Teremos a “geringonça” que Costa quiser

Na sua ziguezagueante estratégia de resistência e sobrevivência, e num contexto orçamental complexo, António Costa vai enviando sinais equívocos em todas as direcções.

O PS e o PSD não têm peste. Aproximam-se e distanciam-se num jogo ora delicado, ora desbragado de esgrima. Os dois partidos estão mais distantes nas sondagens, o que é uma proeza para ambos. Por um lado, o Governo não está a sofrer o desgaste da pandemia, do Serviço Nacional de Saúde ou dos layoffs e, por outro, o modelo de oposição seguido por Rui Rio nem aquece nem arrefece. O que nos dizem as sondagens é que o melhor é que as coisas continuem como estão. É este o estado da nação.

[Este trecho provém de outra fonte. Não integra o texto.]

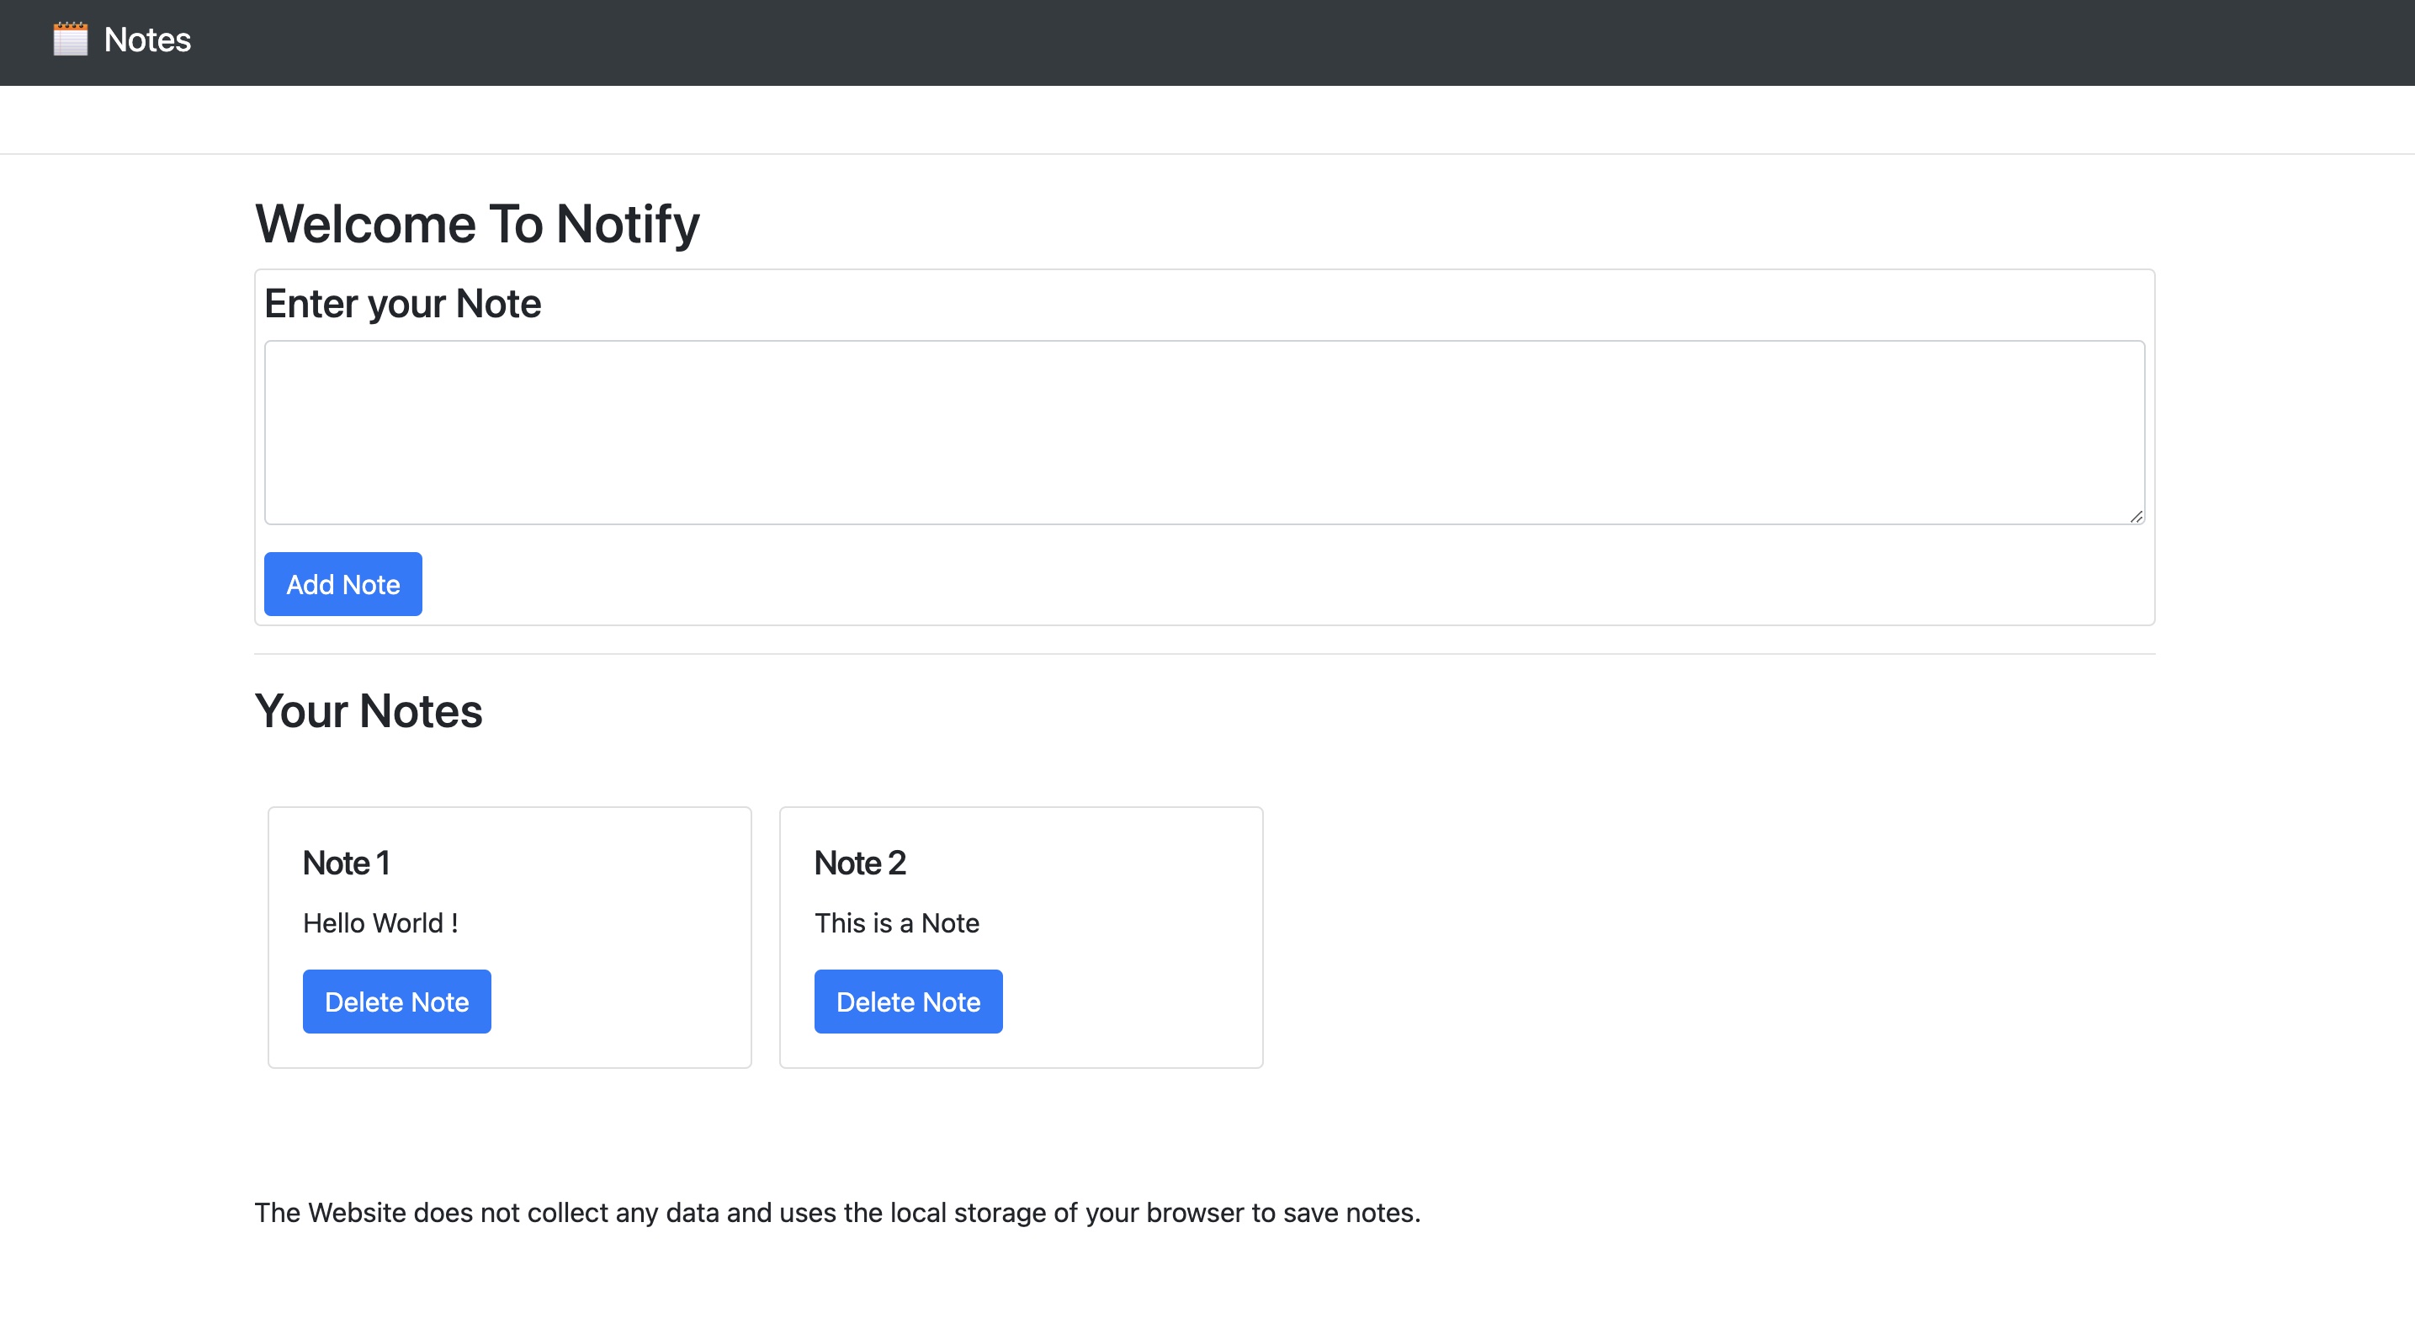Click the dark navigation bar
Screen dimensions: 2415x1318
1406,42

O problema é que, como diz o primeiro-ministro, as circunstâncias mudaram. E bastante. Na sua ziguezagueante estratégia de resistência e sobrevivência, e num contexto orçamental complexo, António Costa vai enviando sinais equívocos em todas as direcções. O primeiro-ministro tanto pode contar com o principal partido da oposição para aprovar um acordo suplementar e resolver num ápice a arrastada escolha do presidente do Conselho Económico e Social como é capaz, a seguir, de afastar qualquer cenário “empobrecedor” de bloco central com bastante contundência e dizer que o “PSD é o partido dos velhos do Restelo”.

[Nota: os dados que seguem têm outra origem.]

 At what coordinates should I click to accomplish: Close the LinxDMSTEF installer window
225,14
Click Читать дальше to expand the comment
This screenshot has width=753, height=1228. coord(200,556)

Há que manter as aparências. O bloco central é quando Costa quiser e não terá de o formalizar. Rui Rio lá estará com as juras de amplo consenso e de oposição cívica e consciente. Quanto mais não seja, para concordar com a diminuição da visibilidade e escrutínio do primeiro-ministro no Parlamento, libertando-o dessa tarefa inútil, para se dedicar ao trabalho que realmente interessa.

De forma elíptica, Costa vai, ao mesmo tempo, transmitindo sinais de aproximação aos partidos de esquerda com os quais fez o acordo parlamentar que lhe assegurou uma tranquila legislatura. Neste tempo de “vacas magras”, o melhor é mesmo poder contar com todos. Para o PS, a pestilência parlamentar não tem assento à esquerda. E, para António Costa, as “vacas até podem continuar a voar”.

A pensar no Orçamento do próximo ano, o primeiro-ministro quer seduzir BE e PCP-PEV, que enjeitou após as eleições, num jogo simulado de aproximações e recuos, com promessas de reforço do serviço público e recusa de austeridade, novas políticas de habitação e combate à precariedade. E voltou a fazê-lo esta sexta-feira no Parlamento. Pode ser verdade que a maioria da população até prefira reeditar a “geringonça” com um PS mais forte, mas foi Costa quem não o quis. Se correr mal, o líder do PSD, que assumiu em Abril passado ter “latitude” para aprovar um Orçamento Suplementar e os Orçamentos dos próximos anos, pode ser a solução. Teremos a “geringonça” que Costa quiser, com quantos parceiros quiser, desde que não tenham a peste. Não é arrependimento, é equilibrismo.